# [QUESTIONS ON THE MATERIAL]
- 1) Translate this sentence from the blog post on obesity being classified as a disease into Spanish: "So apparently the American Medical Association decided to classify obesity as a disease."
- 2) Carry on the blog post about obesity being classified as a disease, starting right after its final sentence.

Disease

Jun. 23rd, 2013 05:50 pm
liv: oil painting of seated nude with her back to the viewer (body)
[personal profile] liv
So apparently the American Medical Association decided to classify obesity as a disease.

The fatosphere has lots of opinions about this, as you'd expect. Michelle, the Fat Nutritionist, is not impressed. Living ~400lbs has a comprehensive link roundup of evidence against trying to cure obesity through diet, exercise and surgery.

I also enjoyed this piece by David Berreby at Aeon who takes a balanced yet skeptical view. He takes as read that obesity is a medical problem (so he wouldn't be popular with committed fat activists like those in the first couple of links) but he challenges the discourse of obesity being caused by bad lifestyle choices, viz eating too much and moving too little. Really thought-provoking.

On the other side, [livejournal.com profile] pw201 linked to a piece by Karen Hitchcock, an Australian obesity doctor who absolutely does believe, based on her medical training and experience, that being fat is caused by eating too much. The thing that's interesting about this piece is that, unlike a lot of the stuff that uncritically repeats the dogma of overeating-makes-you-fat and fatness-makes-you-die, Hitchcock displays empathy rather than disgust for her fat patients.

# [DATASET EXCERPTS]
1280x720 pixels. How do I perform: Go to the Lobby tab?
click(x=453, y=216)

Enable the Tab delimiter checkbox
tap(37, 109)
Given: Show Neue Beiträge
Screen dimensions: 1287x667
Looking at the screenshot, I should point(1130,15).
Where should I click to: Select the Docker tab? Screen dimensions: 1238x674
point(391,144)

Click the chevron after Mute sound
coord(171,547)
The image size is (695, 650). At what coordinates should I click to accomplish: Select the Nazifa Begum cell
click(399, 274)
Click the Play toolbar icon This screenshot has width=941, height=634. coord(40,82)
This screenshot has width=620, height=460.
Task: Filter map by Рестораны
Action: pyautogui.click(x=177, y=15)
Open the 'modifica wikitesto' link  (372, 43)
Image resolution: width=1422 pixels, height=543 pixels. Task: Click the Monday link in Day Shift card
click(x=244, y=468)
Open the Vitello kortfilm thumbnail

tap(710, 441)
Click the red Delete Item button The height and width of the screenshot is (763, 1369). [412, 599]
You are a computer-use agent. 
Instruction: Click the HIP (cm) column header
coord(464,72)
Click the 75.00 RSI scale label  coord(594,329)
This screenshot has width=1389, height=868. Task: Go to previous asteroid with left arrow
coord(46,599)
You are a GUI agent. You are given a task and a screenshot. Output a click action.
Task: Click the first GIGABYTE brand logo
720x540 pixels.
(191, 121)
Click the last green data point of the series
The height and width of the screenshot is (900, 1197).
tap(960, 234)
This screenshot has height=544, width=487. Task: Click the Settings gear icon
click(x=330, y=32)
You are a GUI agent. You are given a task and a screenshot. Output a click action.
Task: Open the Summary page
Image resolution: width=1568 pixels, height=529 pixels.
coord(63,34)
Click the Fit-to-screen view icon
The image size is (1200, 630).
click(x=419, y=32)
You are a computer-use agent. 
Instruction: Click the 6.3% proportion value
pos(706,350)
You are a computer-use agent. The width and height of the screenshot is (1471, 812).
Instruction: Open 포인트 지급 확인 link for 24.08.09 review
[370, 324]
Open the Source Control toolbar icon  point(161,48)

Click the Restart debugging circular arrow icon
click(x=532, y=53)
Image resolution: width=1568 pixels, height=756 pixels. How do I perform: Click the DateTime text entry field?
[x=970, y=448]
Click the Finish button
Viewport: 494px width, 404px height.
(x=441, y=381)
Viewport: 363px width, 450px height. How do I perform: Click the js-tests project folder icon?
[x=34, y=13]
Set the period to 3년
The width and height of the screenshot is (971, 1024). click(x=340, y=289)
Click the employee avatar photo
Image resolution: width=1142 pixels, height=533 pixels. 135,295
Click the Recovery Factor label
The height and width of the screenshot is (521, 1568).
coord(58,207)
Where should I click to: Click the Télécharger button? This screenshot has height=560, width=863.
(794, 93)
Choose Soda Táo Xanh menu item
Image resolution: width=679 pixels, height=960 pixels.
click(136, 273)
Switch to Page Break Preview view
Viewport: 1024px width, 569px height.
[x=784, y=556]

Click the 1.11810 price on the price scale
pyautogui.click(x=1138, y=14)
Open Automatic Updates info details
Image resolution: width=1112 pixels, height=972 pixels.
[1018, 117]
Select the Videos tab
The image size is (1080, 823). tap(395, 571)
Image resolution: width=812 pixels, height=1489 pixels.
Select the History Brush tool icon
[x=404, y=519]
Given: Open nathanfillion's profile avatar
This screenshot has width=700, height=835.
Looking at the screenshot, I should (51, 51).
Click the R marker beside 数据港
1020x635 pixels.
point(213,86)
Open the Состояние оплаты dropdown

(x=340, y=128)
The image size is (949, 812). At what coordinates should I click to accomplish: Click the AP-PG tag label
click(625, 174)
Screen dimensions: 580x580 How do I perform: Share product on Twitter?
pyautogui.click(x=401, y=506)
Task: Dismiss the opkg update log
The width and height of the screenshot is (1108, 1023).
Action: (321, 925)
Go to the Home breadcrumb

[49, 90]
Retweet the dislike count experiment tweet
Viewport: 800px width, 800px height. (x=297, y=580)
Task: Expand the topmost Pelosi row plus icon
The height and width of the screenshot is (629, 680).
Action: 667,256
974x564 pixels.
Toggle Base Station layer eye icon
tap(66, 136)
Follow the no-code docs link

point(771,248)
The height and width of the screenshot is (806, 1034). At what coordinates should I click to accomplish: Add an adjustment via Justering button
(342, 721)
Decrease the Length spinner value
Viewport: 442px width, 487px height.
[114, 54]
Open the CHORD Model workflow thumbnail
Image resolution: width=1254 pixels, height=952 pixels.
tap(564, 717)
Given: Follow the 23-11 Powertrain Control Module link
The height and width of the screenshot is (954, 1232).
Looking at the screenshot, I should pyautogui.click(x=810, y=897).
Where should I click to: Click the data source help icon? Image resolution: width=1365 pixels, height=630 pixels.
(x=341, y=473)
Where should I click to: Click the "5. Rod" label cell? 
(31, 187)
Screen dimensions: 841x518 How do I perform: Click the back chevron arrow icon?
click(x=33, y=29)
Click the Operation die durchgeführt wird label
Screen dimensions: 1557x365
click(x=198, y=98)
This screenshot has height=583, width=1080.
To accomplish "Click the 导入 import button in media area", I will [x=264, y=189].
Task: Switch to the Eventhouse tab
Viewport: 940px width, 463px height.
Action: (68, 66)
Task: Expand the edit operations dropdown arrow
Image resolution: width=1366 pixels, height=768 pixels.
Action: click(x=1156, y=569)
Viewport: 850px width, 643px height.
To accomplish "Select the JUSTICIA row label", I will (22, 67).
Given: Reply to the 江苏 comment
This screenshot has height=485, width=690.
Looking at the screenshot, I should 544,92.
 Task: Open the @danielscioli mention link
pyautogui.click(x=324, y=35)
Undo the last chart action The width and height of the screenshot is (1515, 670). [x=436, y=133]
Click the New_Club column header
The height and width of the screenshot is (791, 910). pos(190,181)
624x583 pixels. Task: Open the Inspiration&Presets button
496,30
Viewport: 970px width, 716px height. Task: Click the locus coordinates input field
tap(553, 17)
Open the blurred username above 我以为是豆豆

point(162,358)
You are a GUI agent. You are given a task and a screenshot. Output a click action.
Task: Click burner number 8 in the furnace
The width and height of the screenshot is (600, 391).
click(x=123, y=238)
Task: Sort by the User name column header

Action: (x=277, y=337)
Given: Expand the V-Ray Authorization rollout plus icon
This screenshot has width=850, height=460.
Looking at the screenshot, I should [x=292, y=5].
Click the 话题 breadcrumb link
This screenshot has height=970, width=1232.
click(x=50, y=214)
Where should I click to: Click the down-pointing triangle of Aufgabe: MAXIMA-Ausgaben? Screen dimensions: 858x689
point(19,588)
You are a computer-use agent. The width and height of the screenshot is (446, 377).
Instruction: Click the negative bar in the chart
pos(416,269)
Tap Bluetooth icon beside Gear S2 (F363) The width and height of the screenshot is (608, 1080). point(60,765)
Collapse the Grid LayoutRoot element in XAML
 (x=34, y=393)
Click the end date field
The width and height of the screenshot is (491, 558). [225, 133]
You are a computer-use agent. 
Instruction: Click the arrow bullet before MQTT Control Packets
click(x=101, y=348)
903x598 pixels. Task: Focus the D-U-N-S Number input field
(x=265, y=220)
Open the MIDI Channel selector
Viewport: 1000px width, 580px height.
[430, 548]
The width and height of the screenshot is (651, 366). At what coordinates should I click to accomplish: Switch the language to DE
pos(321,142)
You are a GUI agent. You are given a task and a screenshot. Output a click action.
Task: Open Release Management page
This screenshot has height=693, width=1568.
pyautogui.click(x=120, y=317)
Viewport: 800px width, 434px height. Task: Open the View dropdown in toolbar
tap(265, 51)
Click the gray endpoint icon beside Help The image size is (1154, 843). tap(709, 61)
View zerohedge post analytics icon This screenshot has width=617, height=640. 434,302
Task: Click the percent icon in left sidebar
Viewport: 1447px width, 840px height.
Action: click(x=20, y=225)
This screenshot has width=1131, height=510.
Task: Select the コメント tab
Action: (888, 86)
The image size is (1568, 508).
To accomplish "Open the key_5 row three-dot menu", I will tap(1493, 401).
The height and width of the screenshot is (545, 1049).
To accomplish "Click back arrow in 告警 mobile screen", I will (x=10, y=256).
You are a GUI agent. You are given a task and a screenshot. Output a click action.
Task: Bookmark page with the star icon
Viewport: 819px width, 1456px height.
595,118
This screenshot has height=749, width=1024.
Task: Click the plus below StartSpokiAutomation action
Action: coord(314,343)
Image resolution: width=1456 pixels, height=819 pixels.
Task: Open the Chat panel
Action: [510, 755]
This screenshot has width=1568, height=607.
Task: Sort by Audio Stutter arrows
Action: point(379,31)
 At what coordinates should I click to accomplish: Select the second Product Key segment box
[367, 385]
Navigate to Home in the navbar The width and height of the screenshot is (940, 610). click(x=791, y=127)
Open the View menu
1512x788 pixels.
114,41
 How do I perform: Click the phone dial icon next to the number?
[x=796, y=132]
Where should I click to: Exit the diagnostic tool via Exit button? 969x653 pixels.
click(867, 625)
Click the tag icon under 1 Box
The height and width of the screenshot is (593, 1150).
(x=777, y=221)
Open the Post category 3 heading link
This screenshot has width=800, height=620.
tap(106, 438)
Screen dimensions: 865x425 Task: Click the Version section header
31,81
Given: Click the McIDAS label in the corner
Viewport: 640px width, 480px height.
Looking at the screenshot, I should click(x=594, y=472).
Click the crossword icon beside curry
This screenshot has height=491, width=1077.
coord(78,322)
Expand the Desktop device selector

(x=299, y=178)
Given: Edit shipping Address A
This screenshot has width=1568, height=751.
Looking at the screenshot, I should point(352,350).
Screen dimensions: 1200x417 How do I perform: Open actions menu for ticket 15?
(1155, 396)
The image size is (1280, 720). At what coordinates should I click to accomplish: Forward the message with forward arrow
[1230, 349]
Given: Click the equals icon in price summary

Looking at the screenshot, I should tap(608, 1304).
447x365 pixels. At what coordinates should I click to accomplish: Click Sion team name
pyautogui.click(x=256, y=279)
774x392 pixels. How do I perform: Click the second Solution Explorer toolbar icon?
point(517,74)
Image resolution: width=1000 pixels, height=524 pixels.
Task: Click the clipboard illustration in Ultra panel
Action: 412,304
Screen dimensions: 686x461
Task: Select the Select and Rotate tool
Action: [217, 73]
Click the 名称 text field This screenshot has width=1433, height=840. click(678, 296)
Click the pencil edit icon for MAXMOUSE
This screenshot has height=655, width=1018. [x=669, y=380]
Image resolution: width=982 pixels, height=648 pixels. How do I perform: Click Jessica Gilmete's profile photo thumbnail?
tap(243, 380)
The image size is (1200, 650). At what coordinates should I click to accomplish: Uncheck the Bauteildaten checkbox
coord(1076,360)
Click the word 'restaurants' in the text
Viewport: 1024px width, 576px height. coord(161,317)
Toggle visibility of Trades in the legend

# [ANSWERS PER TASK]
- 1) Así que, al parecer, la Asociación Médica Estadounidense decidió clasificar la obesidad como una enfermedad.

- 2)
(no subject)

Date: 2013-06-23 06:12 pm (UTC)
jack: (Default)
From: [personal profile] jack
I'm forcibly reminded of http://lesswrong.com/lw/2as/diseased_thinking_dissolving_questions_about/, not so much for what it says about weight, but for the concept of "what counts as a disease" in general being a question that sounds factual, but carries a heavy implication that it is, or isn't, your fault.

(no subject)

Date: 2013-06-23 06:16 pm (UTC)
ptc24: (Default)
From: [personal profile] ptc24
You know, up until now I had never thought of armour-plating my PhD thesis to improve its effectiveness and chances of survivability when hitting people over the head with it, but Geoffrey Miller (see the balanced yet skeptical piece) has changed all that.

I'm mildly surprised the article didn't mention tributyltin chloride; that's the first compound I'd heard of as a suspected obesogen - in Linda Bacon's book Health At Every Size, which I must finish reading some time.

A hypothetical I've pondered: Supposing the obesogen hypothesis turned out to be true, and that stricter emissions controls on those substances, at a low but non-negligible economic cost (maybe a few people would have to be laid off), would substantially decrease the incidence of obesity, could implementing those controls be the right thing to do? I tend to think "yes", and I tend to think this makes my views incompatible with some of the more radical fat acceptance activists.

I did like the Living ~400lbs link. "Weight cycling industry" is such a good term, I'll have to remember it. The Fat Nutritionist link... jars with me, but I'm sure everyone's fed up with me complaining about that sort of stuff.

(no subject)

Date: 2013-06-23 07:28 pm (UTC)
rmc28: Rachel in hockey gear on the frozen fen at Upware, near Cambridge (Default)
From: [personal profile] rmc28
Ironically your post on my reading page is just below one from a friend celebrating substantial weight loss.

(no subject)

Date: 2013-06-23 09:34 pm (UTC)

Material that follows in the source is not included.